Kankan : grièvement blessé par balle lors d’une attaque armée, Ibrahima Sacko sollicite une évacuation urgente vers Conakry
L’insécurité continue de faire des victimes dans la commune urbaine de Kankan. Dans la nuit du lundi 19 janvier 2026, Ibrahima Sacko, un homme d’une trentaine d’années, marié et père de quatre enfants, a été grièvement blessé par balle lors d’une violente attaque armée survenue aux environs de 21 heures. Alors qu’il se rendait à une pharmacie pour acheter des médicaments destinés à ses enfants malades, il a été pris pour cible par des individus armés d’une arme de type PMK, qui lui ont tiré à bout portant avant de prendre la fuite.
Rencontré cet après-midi au service de traumatologie de l’hôpital régional de Kankan, la victime est revenue, la voix tremblante et le corps meurtri, sur les circonstances dramatiques de son agression.
Selon son témoignage, tout a commencé après un appel de son épouse l’informant de l’état de santé inquiétant de leur enfant.
« C’est ma femme qui m’a appelé pendant que j’étais à Senkefara. Elle m’a dit que notre enfant était malade, qu’il avait une forte fièvre. J’ai pris ma moto pour aller acheter des médicaments à la pharmacie du carrefour Siguiri », raconte-t-il.
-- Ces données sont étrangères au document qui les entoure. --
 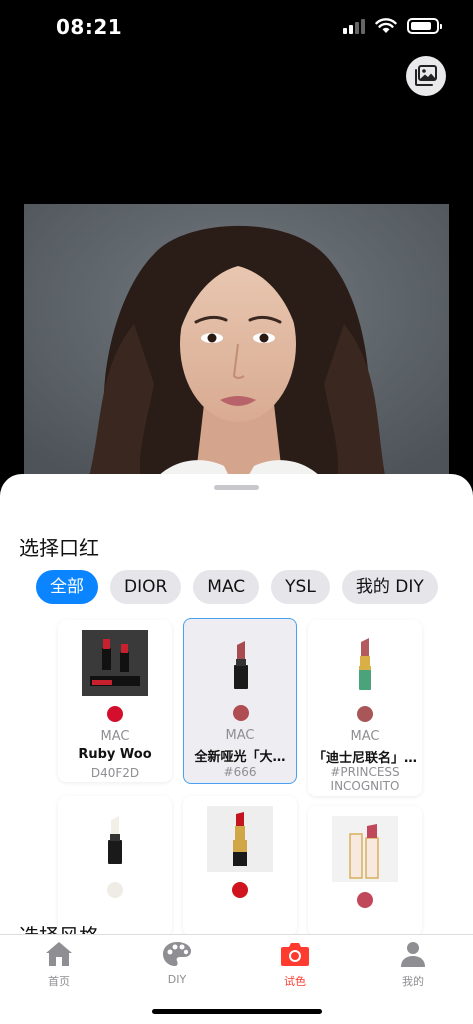 I want to click on filter-chip-mac: MAC, so click(x=226, y=587).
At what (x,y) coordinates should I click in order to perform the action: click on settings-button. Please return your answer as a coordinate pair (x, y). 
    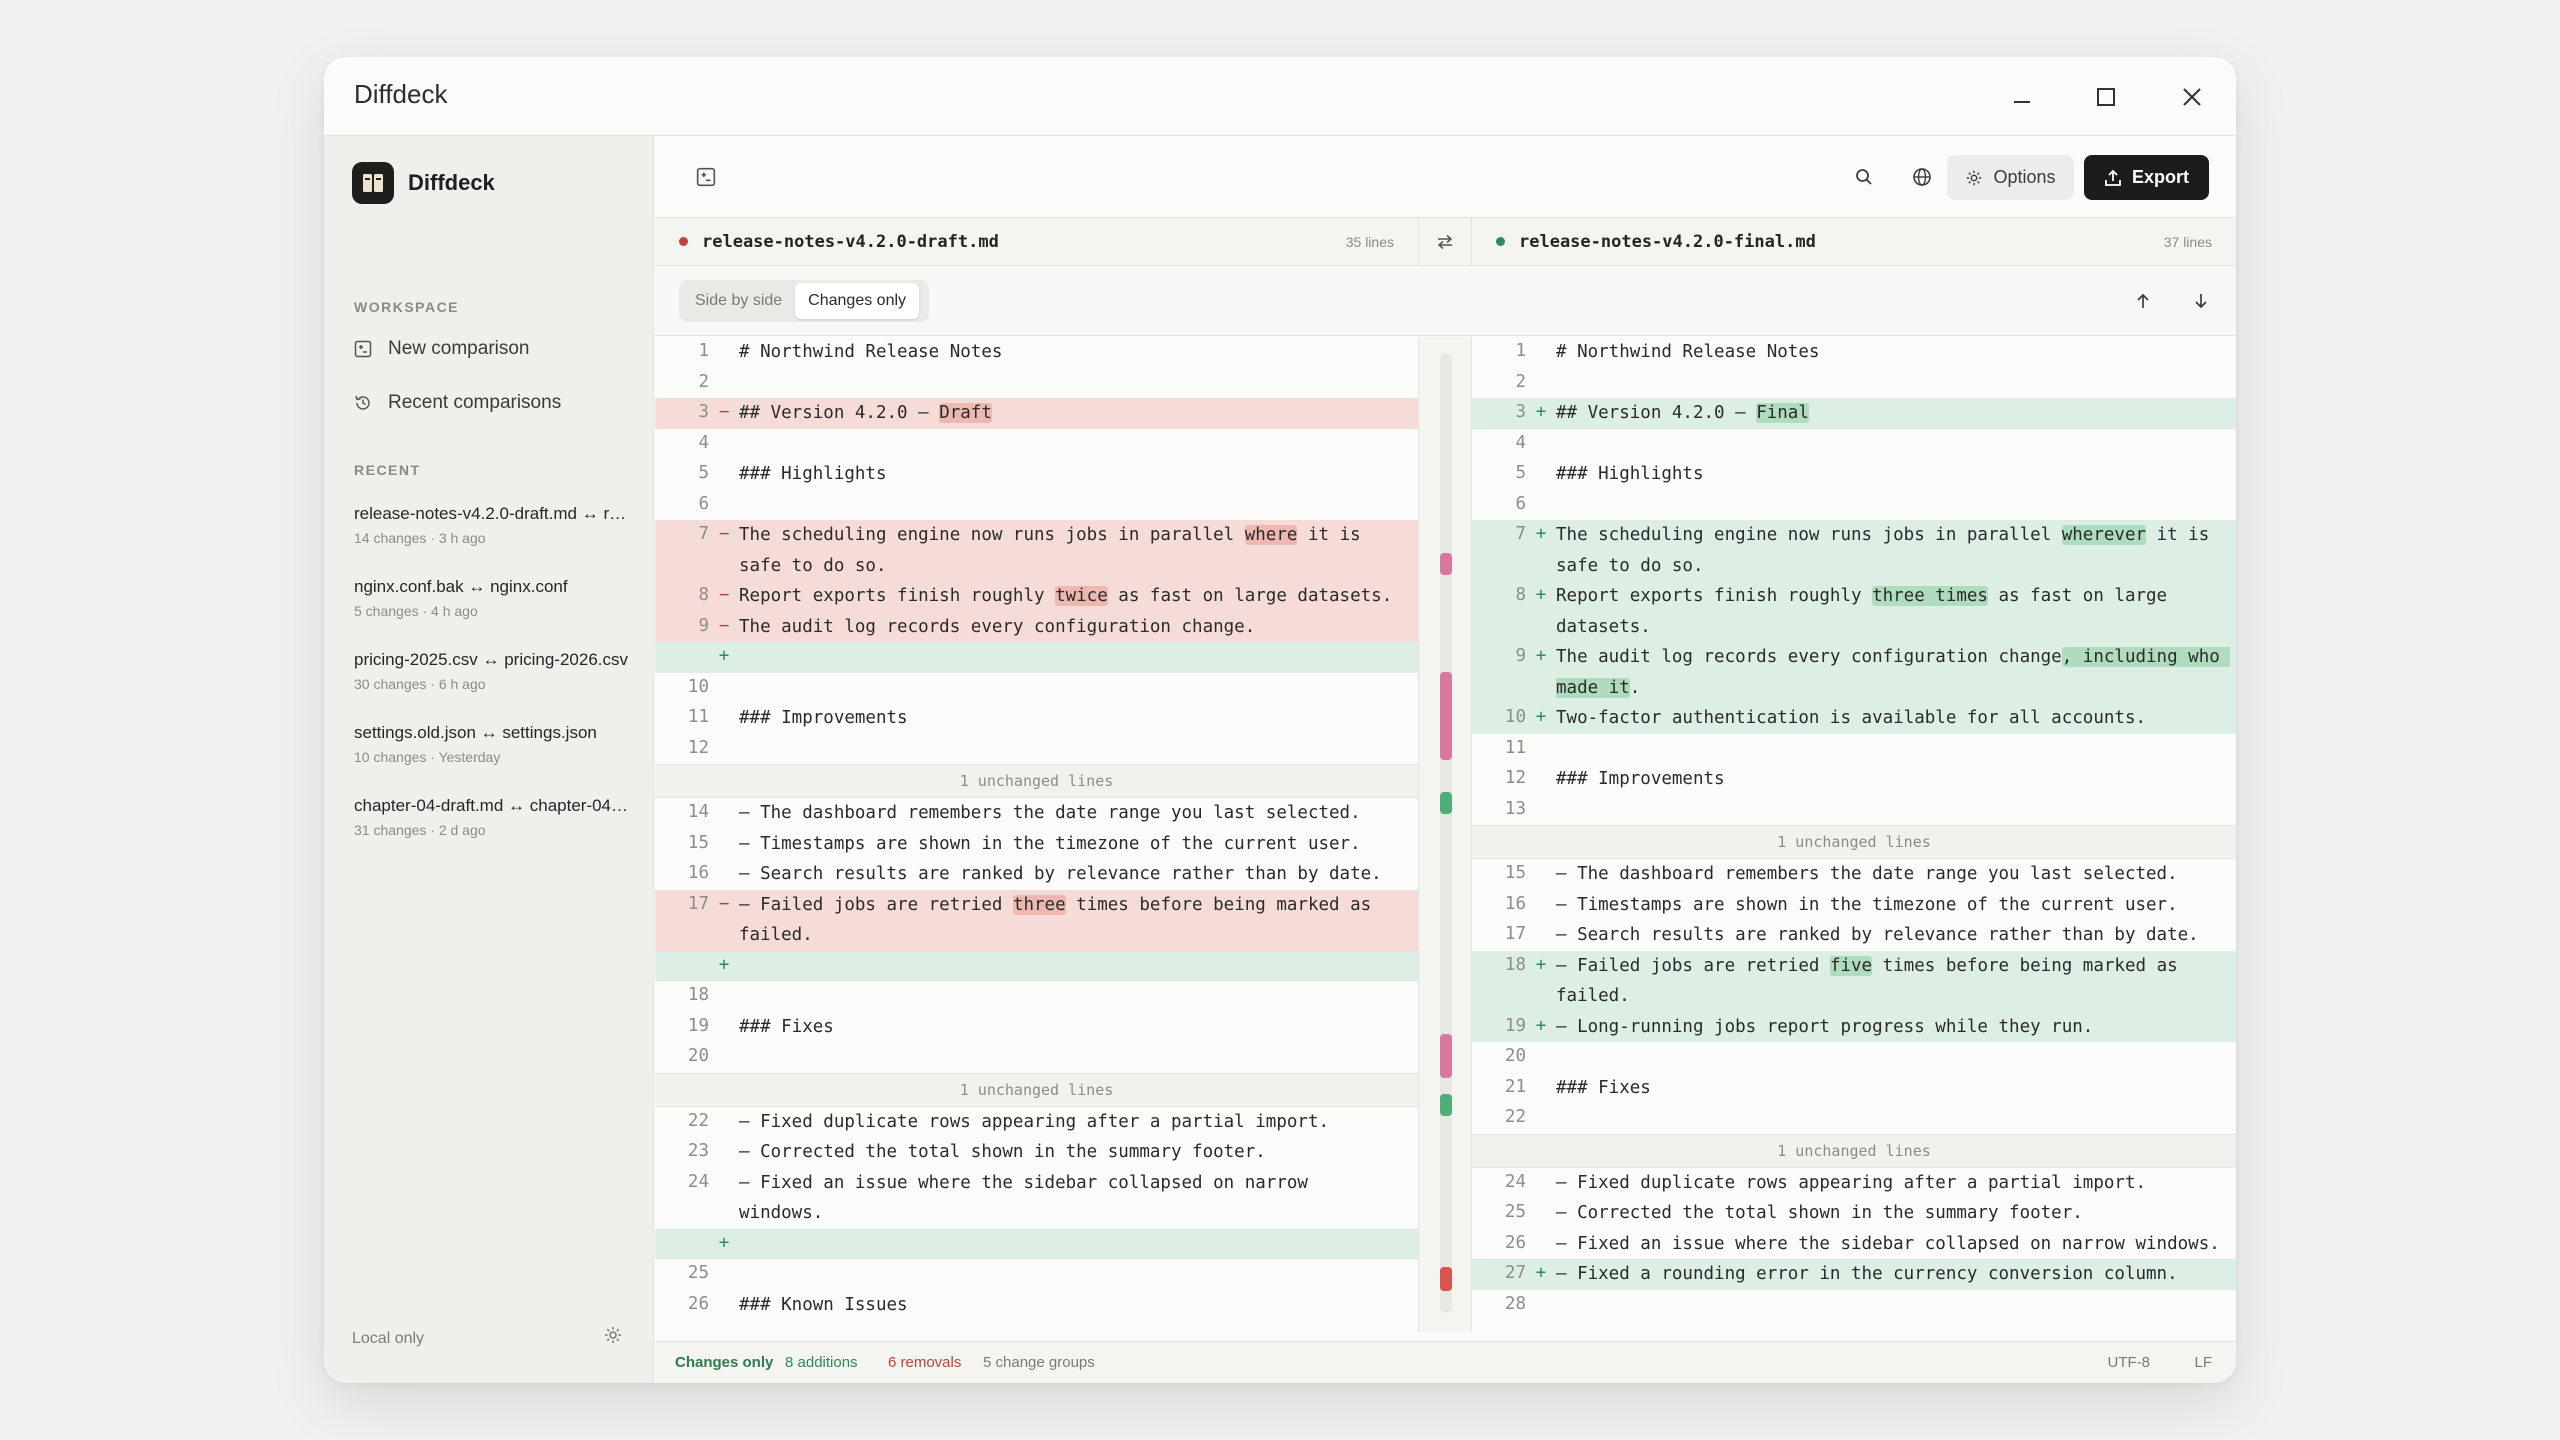
    Looking at the image, I should click on (613, 1338).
Mais sur le trajet, au niveau du lycée Morifindian Diabaté, près du terrain de football et du lavage de motos, il tombe sur des bandits armés.
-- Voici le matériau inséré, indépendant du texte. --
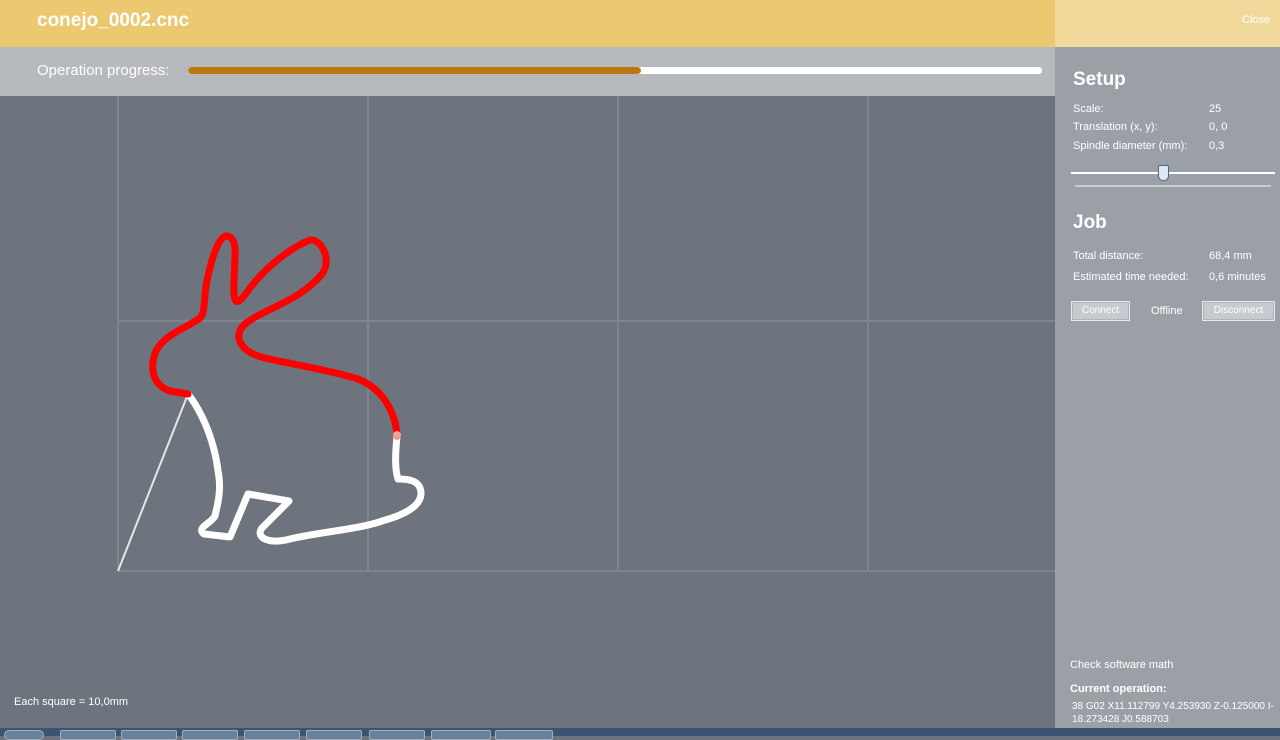  What do you see at coordinates (397, 435) in the screenshot?
I see `tool-head-marker` at bounding box center [397, 435].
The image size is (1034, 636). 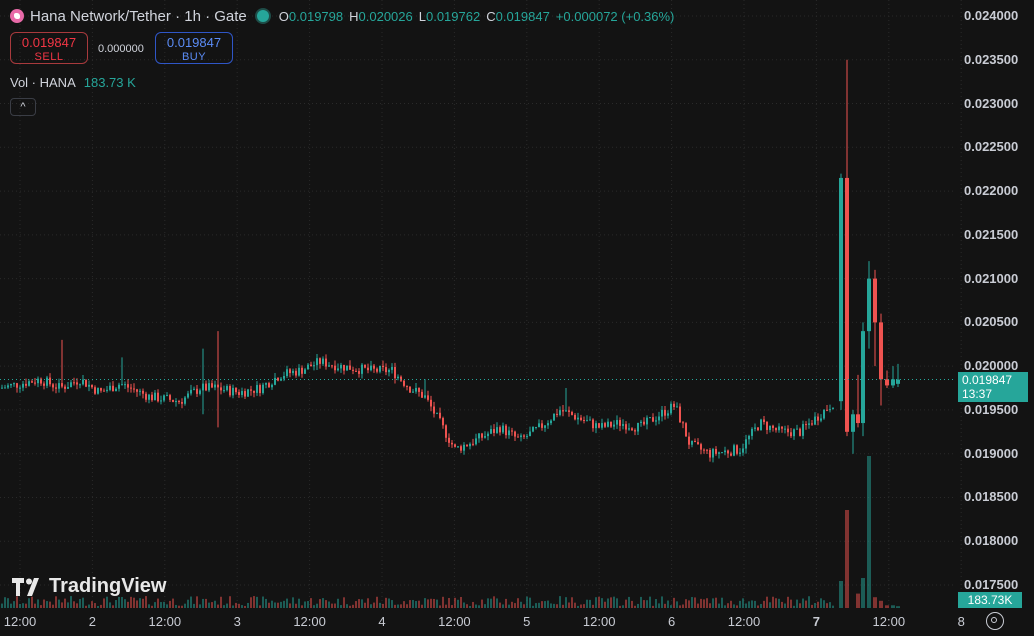 What do you see at coordinates (992, 59) in the screenshot?
I see `price-tick-label: 0.023500` at bounding box center [992, 59].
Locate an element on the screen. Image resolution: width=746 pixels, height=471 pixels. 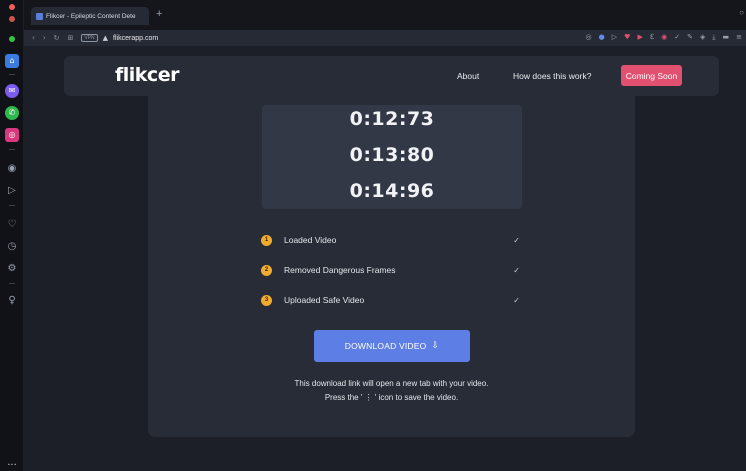
reload-icon: ↻ is located at coordinates (57, 38).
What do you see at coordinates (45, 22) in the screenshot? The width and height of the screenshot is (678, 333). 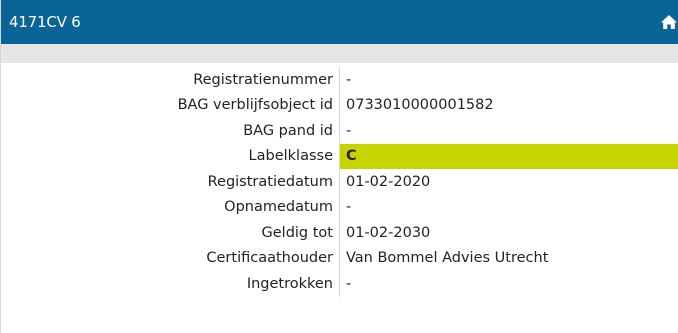 I see `panel-title: 4171CV 6` at bounding box center [45, 22].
« Ils étaient trois sur une moto Rock. Ils avaient une arme de l’armée, une PMK. Ils m’ont arrêté et pointé l’arme sur moi. Je suis descendu pour leur remettre la moto. En leur donnant la clé, l’un d’eux a tiré une première fois. J’ai eu peur et j’ai reculé. C’est en reculant qu’il a tiré encore sur moi », explique la victime.
La balle a traversé sa cuisse, entrant par l’avant et ressortant par l’arrière, provoquant d’importants dégâts osseux et musculaires.
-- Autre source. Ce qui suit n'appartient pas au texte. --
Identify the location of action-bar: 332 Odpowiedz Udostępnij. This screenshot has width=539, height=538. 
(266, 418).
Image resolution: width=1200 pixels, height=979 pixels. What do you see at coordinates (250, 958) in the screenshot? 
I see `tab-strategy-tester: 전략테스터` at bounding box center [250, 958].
« On a fait la radiographie. Cela a causé beaucoup de dégâts. Les médecins demandent que je sois évacué à Conakry », confie-t-il, visiblement affaibli.
Au-delà de la douleur physique, Ibrahima Sacko fait face à une grave détresse financière. Sans emploi stable, il peine à faire face aux frais médicaux.
« Je n’ai pas de moyens. Je suis diplômé mais sans travail. Je me débrouillais en faisant des transferts de sons et de vidéos pour nourrir ma famille. J’ai une femme et quatre enfants. L’attaque est survenue vers 21 heures. La moto qu’ils ont emportée était une Neo », déplore-t-il.
Admis d’abord au service des urgences de l’hôpital régional de Kankan, la victime a ensuite été orientée vers le service d’orthopédie et de traumatologie. Le Dr Mohamed Keïta, médecin dans ce service, revient sur l’état dans lequel le patient a été reçu.
« Il s’agit d’un jeune homme d’environ 33 ans que nous avons reçu 18 heures après le traumatisme. Selon les parents, il a reçu un coup de fusil au niveau du membre pelvien. Il a été initialement pris en charge dans un centre de santé avant d’être évacué vers notre hôpital », précise le praticien.
À l’admission, l’état général du patient était jugé satisfaisant, le pronostic vital ayant été dégagé par le service des urgences. Toutefois, des complications sérieuses ont été révélées par les examens approfondis.

« À l’examen, nous avons constaté des plaies au niveau du membre pelvien, notamment dans la région inguinale. La radiographie a montré une fracture de la hanche. Compte tenu de notre plateau technique, nous avons décidé de l’évacuer à Conakry pour la suite de la prise en charge », ajoute le Dr Keïta.
Le médecin se veut néanmoins rassurant :
« Pour l’instant, le pronostic vital n’est pas engagé. Le patient a été stabilisé et il est hors de danger immédiat. »
En attendant son évacuation vers la capitale, Ibrahima Sacko et sa famille lancent un appel pressant à l’aide. Ce nouveau cas relance une fois de plus la question de l’insécurité grandissante à Kankan, notamment lors des déplacements nocturnes.